The Half Has Never Been Told by Edward E. Baptist
All my life, I’ve been told that American slavery was an outmoded institution that would have died out eventually in the face of technological advances and modern labor practices, but Edward Baptist is not buying it. Through this book, he makes a compelling case that Southern enslavement was, instead, a foundational driver of the massive explosion of wealth and productivity of the industrial revolution, a thoroughly modern institution integral to the building of a global economy. The book was not without controversy when released, with some accusing Baptist of revisionism with an eye toward the full discrediting of capitalism, but I found his arguments to stay focused on this institution and era. As such, I think he forces a needed reckoning with a part of our history so few of us have been willing to even countenance. Baptist’s telling, in particular, makes the Civil War so much more understandable, offering a clear picture of why the North would be politically willing to do battle, but also a better picture of why Reconstruction so quickly devolved into sharecropping and Jim Crow—the world market’s demand for cotton did not, after all, slow down. This is a painful work, but one that Americans need to read. See a longer review at goodreads.com.

Stamped from the Beginning by Ibram X. Kendi
Looking back, I think 2019 was a year of educating myself on the ways our culture and law in the U.S. has historically dehumanized and abused non-white people, particularly our African American brothers and sisters. Kendi’s massive “history of racist ideas” demonstrates the rot of the doctrine of discovery in Western thought and law since 1493. He writes engagingly, tying historical discussions in various epochs to a few central figures and their work for or against the advance of racist policy and practice (Cotton Mather, Thomas Jefferson, William Lloyd Garrison, W.E.B. DuBois, and Angela Davis). Perhaps his strongest contribution is the observation that racist ideas do not generate racism, so much as they are attempts to codify and justify racist attitudes and actions motivated by greed and pride. A painful but important book.

The Color of Compromise by Jemar Tisby
Just as Baptist covered the effects of dehumanizing policy and practice in economics and Kendi in politics and culture, Jemar Tisby explores these themes in the American Church. Tisby’s work is remarkable in that he ambitiously covers so much ground in a slim volume (just over 200 pages, in contrast to the 500+ of Baptist and Kendi). He starts off with a short discourse about the discipline of history and acknowledges that his project here is to offer a survey, a necessarily shallow introduction to a massive subject. His goal is to illuminate the big arc of the story and encourage readers to go “upstream” into the multiplicity of deeper sources he cites. Read my full review.

Dignity by Chris Arnade
Of all the “here’s what’s gone wrong with America” takes, Chris Arnade’s is one of the most honest I’ve seen. Though the author (a former Wall-Street banker who also holds a Ph. D. in physics from Johns Hopkins) possesses greater privilege than many others in this group of writers, Dignity takes pains to  center with humility and humanness those for whom America has gone most wrong. Those who are being ground up get the focus and the voice here; those who’ve lost already, not those who merely fear what they may lose. Read my full review, and this commentary on what this book has to teach the church.

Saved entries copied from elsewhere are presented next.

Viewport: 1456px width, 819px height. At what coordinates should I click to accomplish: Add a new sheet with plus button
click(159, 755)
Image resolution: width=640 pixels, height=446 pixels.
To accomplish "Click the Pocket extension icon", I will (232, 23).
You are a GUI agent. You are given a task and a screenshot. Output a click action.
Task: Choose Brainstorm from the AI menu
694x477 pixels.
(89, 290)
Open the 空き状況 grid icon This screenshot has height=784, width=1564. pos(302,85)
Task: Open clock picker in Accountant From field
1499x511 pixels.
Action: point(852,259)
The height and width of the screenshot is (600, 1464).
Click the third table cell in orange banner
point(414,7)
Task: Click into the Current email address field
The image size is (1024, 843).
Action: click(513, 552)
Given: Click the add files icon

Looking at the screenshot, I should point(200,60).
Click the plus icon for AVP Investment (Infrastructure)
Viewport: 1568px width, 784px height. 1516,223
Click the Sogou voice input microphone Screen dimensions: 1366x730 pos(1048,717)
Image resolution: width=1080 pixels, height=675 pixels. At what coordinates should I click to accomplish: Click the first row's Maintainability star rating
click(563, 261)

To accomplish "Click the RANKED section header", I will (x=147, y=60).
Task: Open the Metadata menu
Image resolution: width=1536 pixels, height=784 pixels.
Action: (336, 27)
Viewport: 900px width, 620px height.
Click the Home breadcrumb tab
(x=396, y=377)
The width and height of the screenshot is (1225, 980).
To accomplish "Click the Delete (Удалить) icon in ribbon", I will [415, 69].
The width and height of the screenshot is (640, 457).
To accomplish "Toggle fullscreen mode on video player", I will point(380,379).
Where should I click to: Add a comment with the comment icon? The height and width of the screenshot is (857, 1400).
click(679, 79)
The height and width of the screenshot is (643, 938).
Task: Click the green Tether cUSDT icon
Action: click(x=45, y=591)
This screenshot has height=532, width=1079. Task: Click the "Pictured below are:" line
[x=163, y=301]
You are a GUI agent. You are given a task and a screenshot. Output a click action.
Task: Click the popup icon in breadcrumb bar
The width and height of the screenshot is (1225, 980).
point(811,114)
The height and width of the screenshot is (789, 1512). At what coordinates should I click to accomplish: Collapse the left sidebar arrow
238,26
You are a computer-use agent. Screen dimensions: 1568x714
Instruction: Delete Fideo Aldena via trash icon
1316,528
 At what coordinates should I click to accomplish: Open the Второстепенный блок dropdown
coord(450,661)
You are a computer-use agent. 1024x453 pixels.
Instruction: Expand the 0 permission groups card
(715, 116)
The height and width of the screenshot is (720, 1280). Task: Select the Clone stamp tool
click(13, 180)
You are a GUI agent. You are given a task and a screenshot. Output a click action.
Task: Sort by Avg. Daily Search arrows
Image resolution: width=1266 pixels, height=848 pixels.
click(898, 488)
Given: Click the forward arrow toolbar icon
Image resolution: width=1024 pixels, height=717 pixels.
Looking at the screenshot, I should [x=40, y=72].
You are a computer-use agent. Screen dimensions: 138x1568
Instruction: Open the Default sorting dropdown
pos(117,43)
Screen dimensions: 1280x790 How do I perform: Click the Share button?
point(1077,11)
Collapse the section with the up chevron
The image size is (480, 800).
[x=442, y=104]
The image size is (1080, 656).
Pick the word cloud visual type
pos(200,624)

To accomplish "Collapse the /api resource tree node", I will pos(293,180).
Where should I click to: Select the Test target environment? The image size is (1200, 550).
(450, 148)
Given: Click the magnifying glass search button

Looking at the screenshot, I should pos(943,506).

Braiding Sweetgrass by Robin Wall Kimmerer
I’d heard several people recommend this book, and upon reading it I was floored. What a gift! Kimmerer, an accomplished botanist and university professor, is a member of the Potawatomi Nation. In this book—part memoir, part field guide, part history, part scientific survey, part conservation manifesto—she explores the ecology of Eastern North America through the lenses of her indigenous heritage and her botanical training. Through a loving exploration of the interconnectedness of plant communities and the role of animals and humans in every ecosystem, she casts a vision for a culture of reciprocity that resists the temptation to take all we can get. Aglow with common grace and wisdom, and beautifully written as well.

Literature/Poetry/Criticism

Deaf Republic by Ilya Kaminsky
I’ve been making the effort to stretch my language muscles by reading (and writing) more poetry over the past few years, and I’m convinced that we’re living in a golden age of the art form. Far and away the best collection of new poems I read this year was Kaminsky’s narrative arc of a town under cruel military occupation in which the populace feigns deafness together as an act of resistance. Simply stunning, especially in the way he bookends the story with two poems commenting on contemporary life in the U.S. Also a highlight of the year for me was running into Kaminsky, who holds the Bourne Chair in Poetry at Georgia Tech, recently in Atlanta (seriously, I just bumped into him at the botanical gardens) and getting to tell him how much I appreciated his work.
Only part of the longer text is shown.